Kensington, Frayling Building, Senior Common Room
We are excited to welcome artist and filmmaker, Onyeka Igwe. She’ll be showcasing her widely celebrated and revered short films as part of our Black History Month programme.
Specialised Technique
William Sellers and the Colonial Film Unit developed a framework for colonial cinema, this included slow edits, no camera tricks and minimal camera movement. Hundreds of films were created in accordance to this rule set. In an effort to recuperate black dance from this colonial project, Specialised Technique, attempts to transform this material from studied spectacle to livingness.
a so-called archive
The work interrogates the decomposing repositories of Empire with a forensic lens. Blending footage shot over the past year in two separate colonial archive buildings—one in Lagos, Nigeria, and the other in Bristol, United Kingdom—this double portrait considers the ‘sonic shadows’ that colonial images continue to generate, despite the disintegration of their memory and their materials. Igwe’s film imagines what might have been ‘lost’ from these archives, mixing genres of the radio play, the corporate video tour, and detective noir with a haunting and critical approach to the horror of discovery.

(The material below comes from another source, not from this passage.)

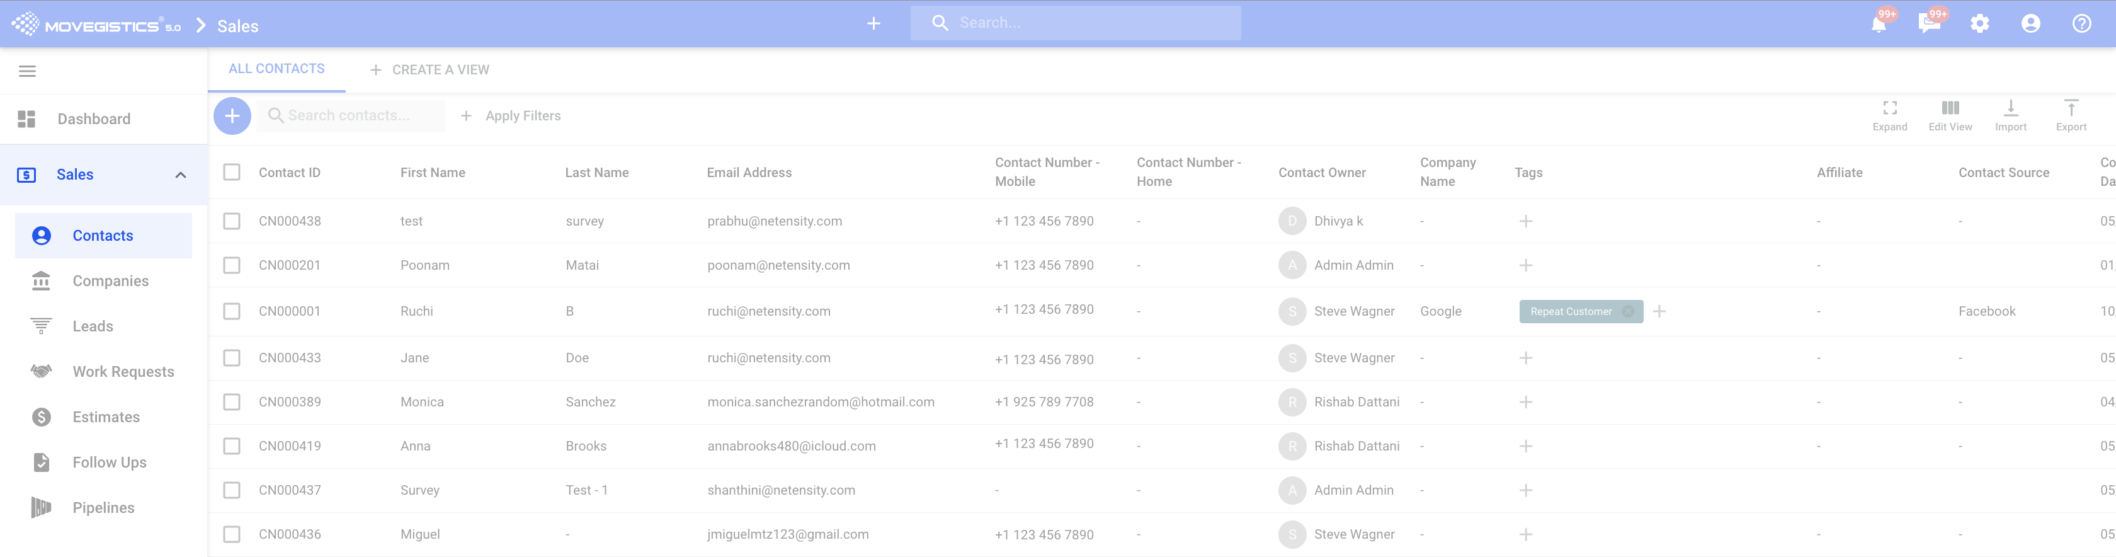
Task: Click the Export icon
Action: tap(2070, 115)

Onyeka Igwe is a London born, and based, moving image artist and researcher. Her work is aimed at the question: how do we live together? Not to provide a rigid answer as such, but to pull apart the nuances of mutuality, co-existence and multiplicity. Onyeka’s practice figures sensorial, spatial and counter-hegemonic ways of knowing as central to that task. She currently has an exhibition history is a living weapon in yr hand at Peer in Hoxton.